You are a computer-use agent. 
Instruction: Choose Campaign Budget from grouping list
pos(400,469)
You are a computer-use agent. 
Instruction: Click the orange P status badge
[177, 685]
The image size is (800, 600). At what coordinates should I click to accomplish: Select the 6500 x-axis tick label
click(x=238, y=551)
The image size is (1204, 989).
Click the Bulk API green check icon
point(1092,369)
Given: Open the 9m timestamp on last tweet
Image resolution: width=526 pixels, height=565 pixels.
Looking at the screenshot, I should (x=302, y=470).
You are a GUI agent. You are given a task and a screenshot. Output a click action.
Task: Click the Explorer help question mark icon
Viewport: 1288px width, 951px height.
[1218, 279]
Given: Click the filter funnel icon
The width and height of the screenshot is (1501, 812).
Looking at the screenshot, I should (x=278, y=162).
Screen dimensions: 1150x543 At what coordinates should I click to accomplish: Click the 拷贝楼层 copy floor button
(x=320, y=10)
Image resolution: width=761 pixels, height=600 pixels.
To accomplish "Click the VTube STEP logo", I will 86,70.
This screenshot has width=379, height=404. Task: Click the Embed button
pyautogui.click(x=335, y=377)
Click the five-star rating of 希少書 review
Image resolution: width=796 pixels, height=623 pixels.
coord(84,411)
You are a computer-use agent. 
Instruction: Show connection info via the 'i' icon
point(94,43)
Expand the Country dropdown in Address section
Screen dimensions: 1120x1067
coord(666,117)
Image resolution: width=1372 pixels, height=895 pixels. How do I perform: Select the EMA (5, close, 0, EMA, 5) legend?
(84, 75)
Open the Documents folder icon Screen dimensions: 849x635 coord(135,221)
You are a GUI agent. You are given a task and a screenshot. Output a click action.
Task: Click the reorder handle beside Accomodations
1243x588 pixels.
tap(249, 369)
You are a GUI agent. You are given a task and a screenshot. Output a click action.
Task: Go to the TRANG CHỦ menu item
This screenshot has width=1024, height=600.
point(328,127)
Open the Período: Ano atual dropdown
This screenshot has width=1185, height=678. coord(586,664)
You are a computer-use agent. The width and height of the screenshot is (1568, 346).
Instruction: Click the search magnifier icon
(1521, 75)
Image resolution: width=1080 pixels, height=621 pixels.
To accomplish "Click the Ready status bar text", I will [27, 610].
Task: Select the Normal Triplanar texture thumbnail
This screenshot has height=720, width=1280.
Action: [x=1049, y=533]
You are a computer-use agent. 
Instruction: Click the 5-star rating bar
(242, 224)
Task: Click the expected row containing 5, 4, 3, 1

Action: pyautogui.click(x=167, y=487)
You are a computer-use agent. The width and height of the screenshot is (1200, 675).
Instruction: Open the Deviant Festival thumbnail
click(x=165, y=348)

::::

● WHAT IS EXPECTED:
Among the lines above, find the ones containing "will" and copy them.

● PROBLEM SOLUTION:
To accomplish "Click the VTube STEP logo", I will 86,70.
To accomplish "Click the Ready status bar text", I will [27, 610].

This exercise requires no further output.